あるサーベイランスシーン・その3(H14年6月4週号)

-------T審査員の規格解釈に関するコメント

  1. 設計管理の解釈間違い

    精美堂の管理責任者はホームページで次のように言っている。
    「『設計管理』の意味は外で設計して御社で管理するものですよ。「設計管理」と記載のある組織表から削除した方がいいですよ。との審査員のお言葉。」
    これは、噴飯ものというより、悲惨である。94年版の「4.4設計管理」は社内の 設計の管理である。2000年版では「7.3 設計・開発」となり、管理が消えたが、94年版同様、中身は設計の管理手順の要求である。この審査員は2000年版の理解も 危ない。


  2. 製品審査とマネジメント審査の混同

    精美堂の管理責任者はホームページで次のように言っている。
    「デジタルのPDFアクロバットリーダーのバージョンは今いくつか。との質問はまったくISOと関係ない質問であります。」
    T審査員の質問は、「製品要求事項」に関する質問である。しかし、ISO9001の審査はマネジメントシステムの審査である。だから、製品にISOのマークはつけられない。T審査員は、この違いがよく理解できず、節度のない審査をしている。本質的にマネジメントというものがピント来ないのであろう。


  3. 設計の間違った解釈

    精美堂の管理責任者はホームページで次のように言っている。
    「設計の問題で御社の設計は設計ではないですね。と再三いわれました。既知の事実をいくら積み上げても設計にはならない。」
    T審査員は設計について、独特の(というより、間違った)解釈をするので有名。

    (1)造園業
    私の友人のコンサルタントが造園業者の指導をしたとき、T審査員が来て、造園設計は対象となるが、施工設計は既知の工事の組み合わせになるから、対象にならないと言ったと言う。どうやら工程設計のことを言っているらしい。
    それを言うなら「工程設計はISO9001:2000では、設計管理の対象にならない。」と言うべきで、既知の工事の組み合わせ」が間違いなのである。

    (2)足場設計
    私はそのとき、たまたま建設足場設計の会社の指導をしていたが、ここはゼネコンなどから建設図面をもらい足場を設計し、それにより数種類の標準パイプ数を算出していた。典型的な積み木細工の設計である。
    既知の事実(標準パイプ)を積み上げているだけである。私は友人にT審査員の意見によるとこの足場設計は設計でなくなると言った。もちろんこの会社は、足場設計を製品設計としてISO9001を取得している。

    (3)自販機のフェースデザイン
    数年前、私が自動販売機の缶交換サービスの会社を指導したとき、T審査員が主任審査員で来た。通常こういう業者には設計行為はないと解釈する。しかし私は、自動販売機表面の缶の配置を設計とした。
    事実、業界ではフェースデザインと称していた。こうして94年版のISO9001を取得した。T審査員は全く異論を言わなかった。フェースデザインも缶の並べ方を変えるだけで、缶の種類も決まっており、既知の「積み上げ」に過ぎない。しかし、これはT審査員はOKにしている。

    (4)ISO9000:2000の定義
    ISO9000:2000の「3.4.4」に設計の定義では「要求事項を製品、プロセス又はシステムの、規定された特性又は仕様書に変換する一連のプロセス」とある。すなわち、設計は、製品設計、プロセス設計、システム設計と3つになる。ところが、ISO9001:2000の「7.1 製品実現の計画」の「参考2」に「組織は、製品実現のプロセスの構築に当たって7.3に規定する要求事項を適用してもよい。」とある。すなわち、製品実現のプロセスは工程であるから、工程設計に「7.3」を適用してもよく、それは企業の選択であるとしている。

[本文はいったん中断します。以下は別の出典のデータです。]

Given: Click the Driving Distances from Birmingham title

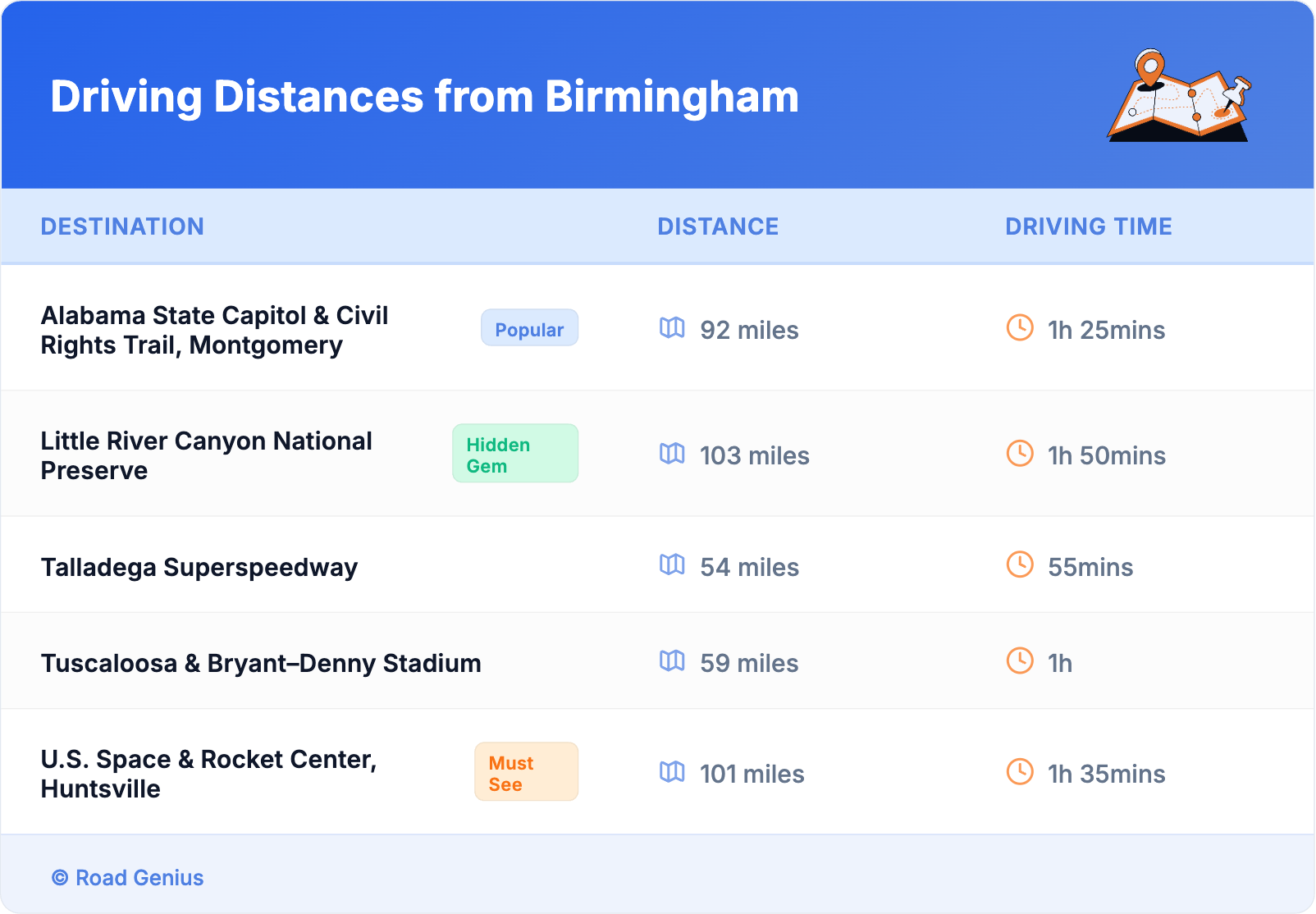Looking at the screenshot, I should click(x=424, y=97).
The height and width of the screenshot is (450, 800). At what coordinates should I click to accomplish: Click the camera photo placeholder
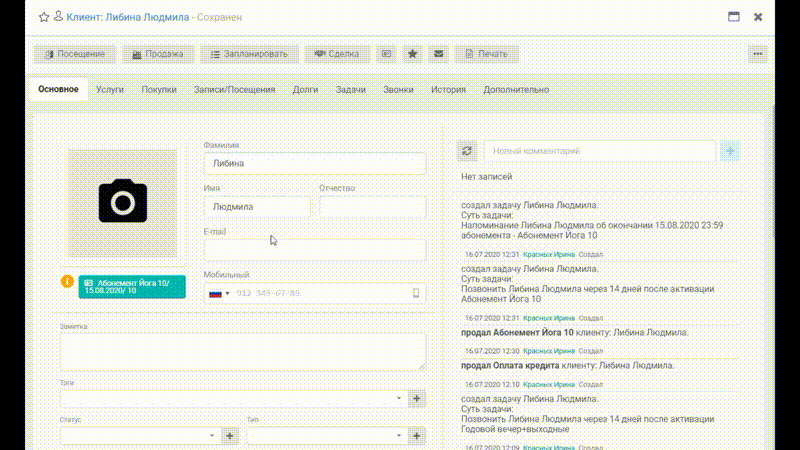point(123,203)
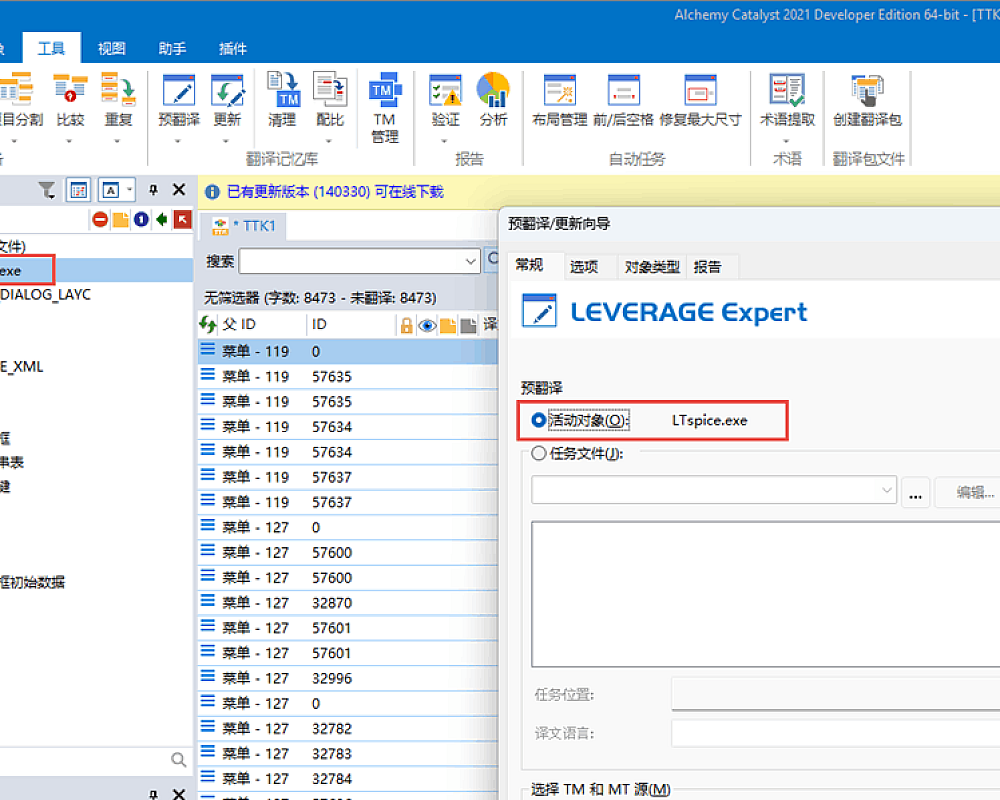Click the ellipsis browse button for task file

pyautogui.click(x=915, y=492)

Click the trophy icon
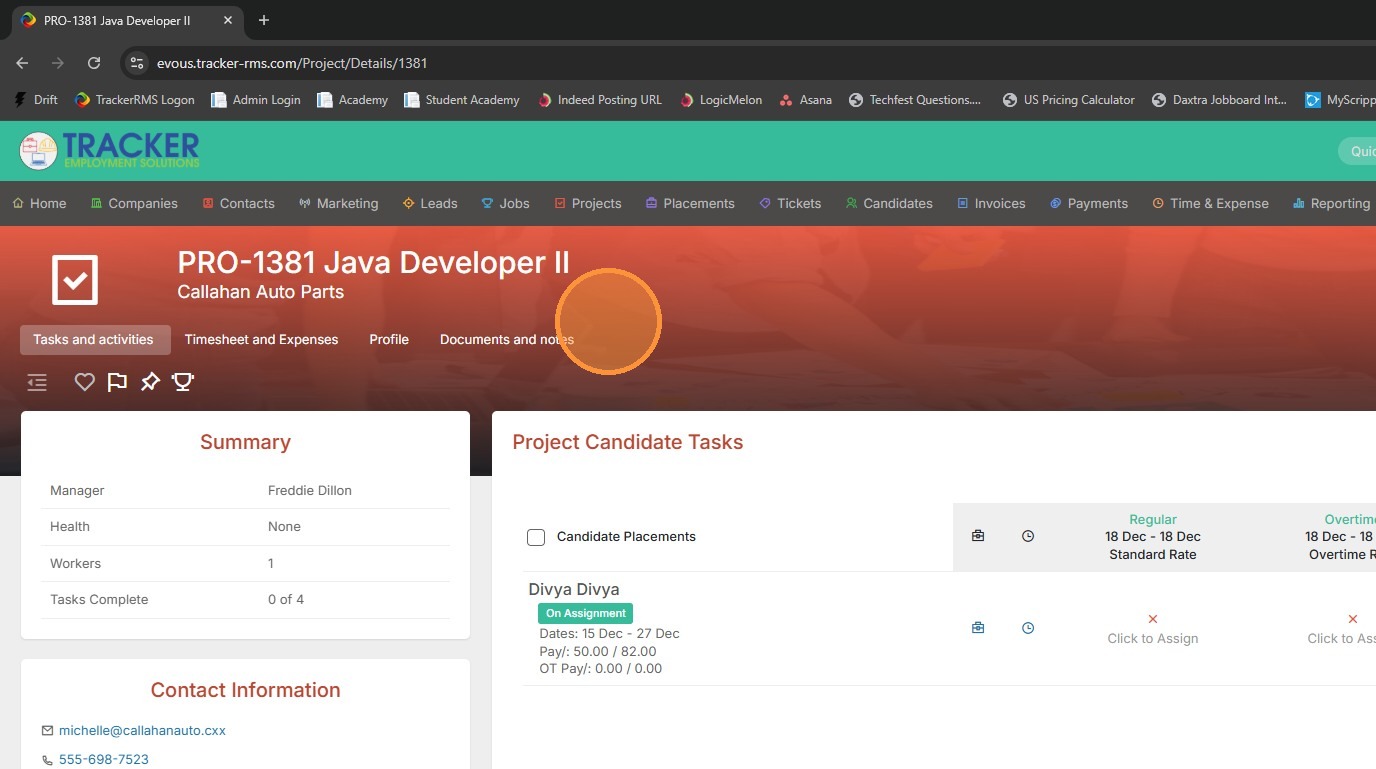pos(183,381)
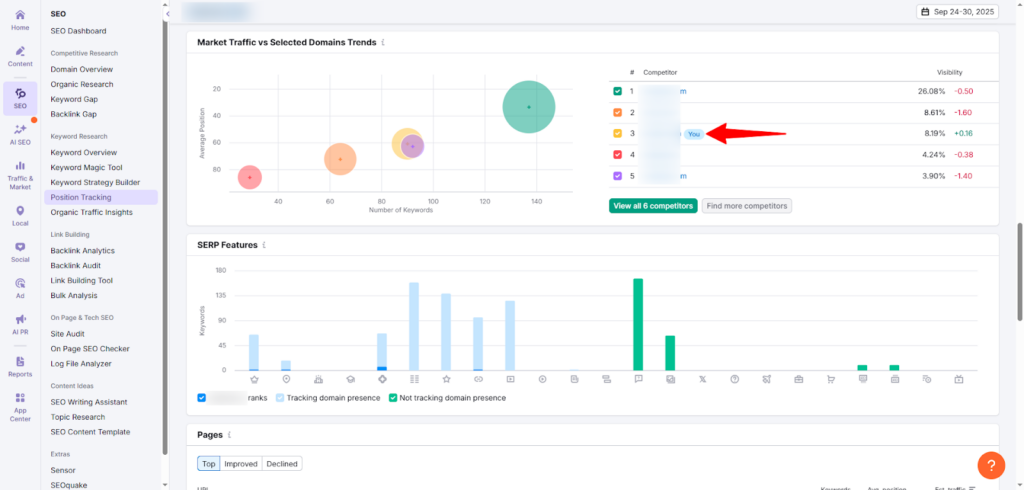1024x490 pixels.
Task: Go to the Local toolkit icon
Action: tap(20, 215)
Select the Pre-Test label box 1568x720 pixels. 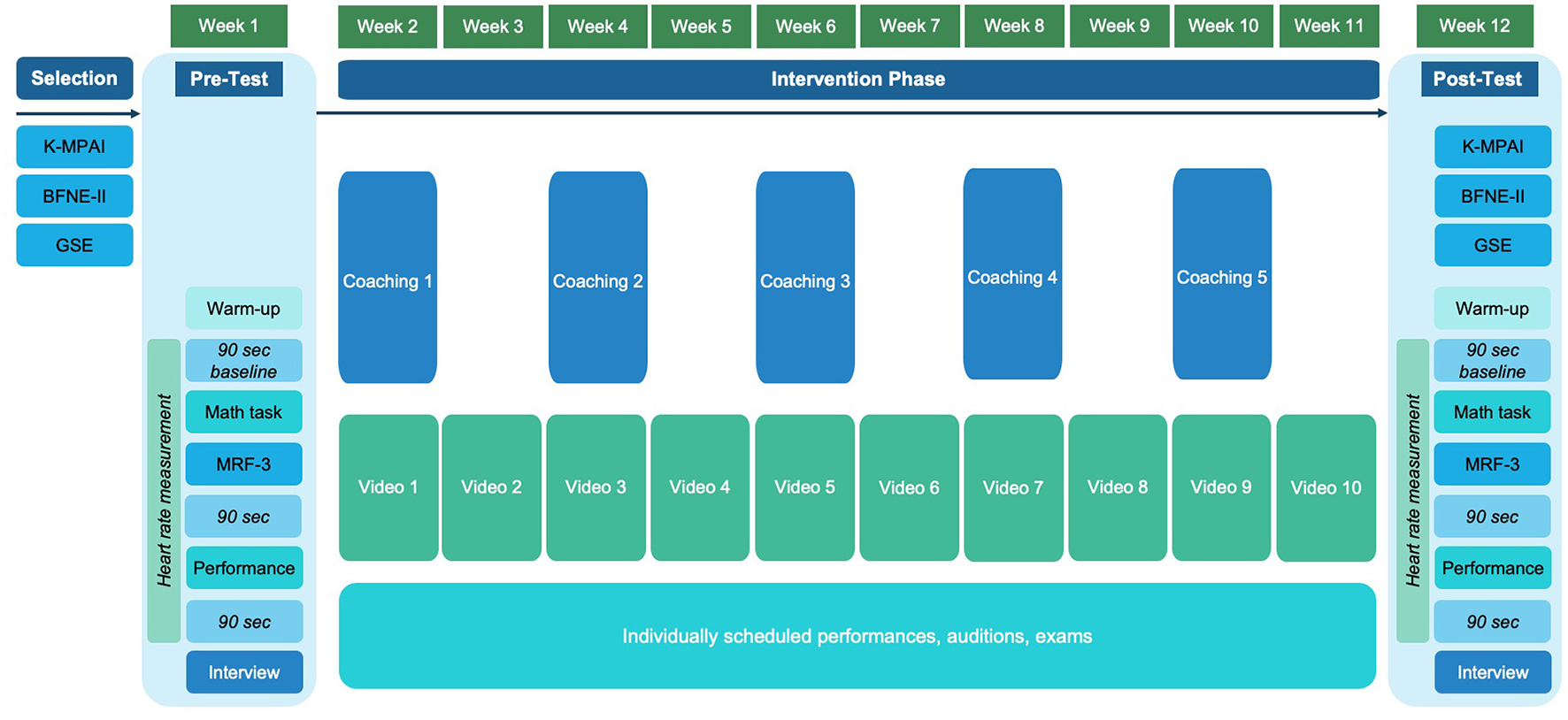coord(228,79)
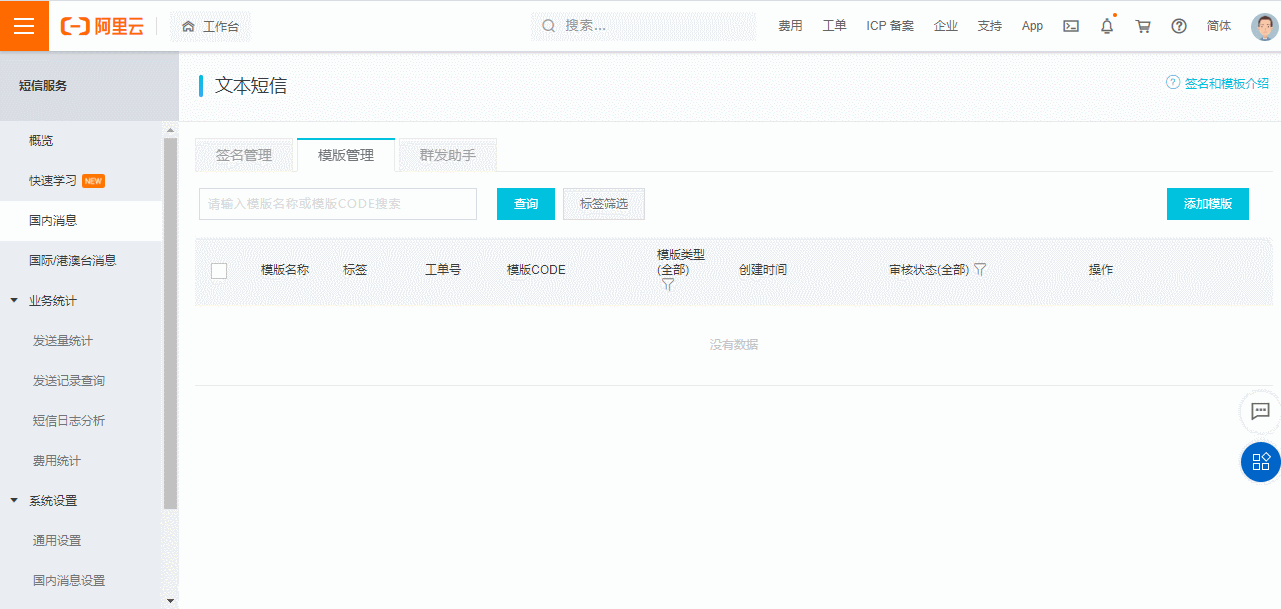Open the 审核状态 filter funnel

pos(980,268)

    裏を返すと、「7.3」がshallとして適用されるのは、製品設計とシステム設計に限定され、プロセス設計は、任意要求である。しかし設計一般論で言えば、ISO9000:2000ではプロセス設計も設計であるから、造園の工事設計も設計になる。しかしISO9001:2000の「7.3 設計・開発」の強制適用を受けないというだけである。T審査員のISO9001:2000の理解はますます、危ない。


  4. トレーサビリティの間違い

    ある組立製品を作っている小企業にT審査員が行って、ビスについても全部、何時買ったビスをどの製品に使ったかをトレースできる台帳をつけるべきだと指摘した。これも「規定要求事項にないし、材料までトレースする要求はない。」と反論して、その会社では拒否して問題なかった。精美堂がもし、組立業であったなら、同じことを言われただろう。

    精美堂は、すでに4名の審査員の審査を受けているが、特に、1回目のサーベイランスの審査員は模範的な良い審査員であったという。どんな審査機関でも審査員のばらつきは避けられないが、これをきちんと批判する会社、その批判を受入れる審査機関の選択が、効果的なISO9001:2000システムを構築するには必要であろう。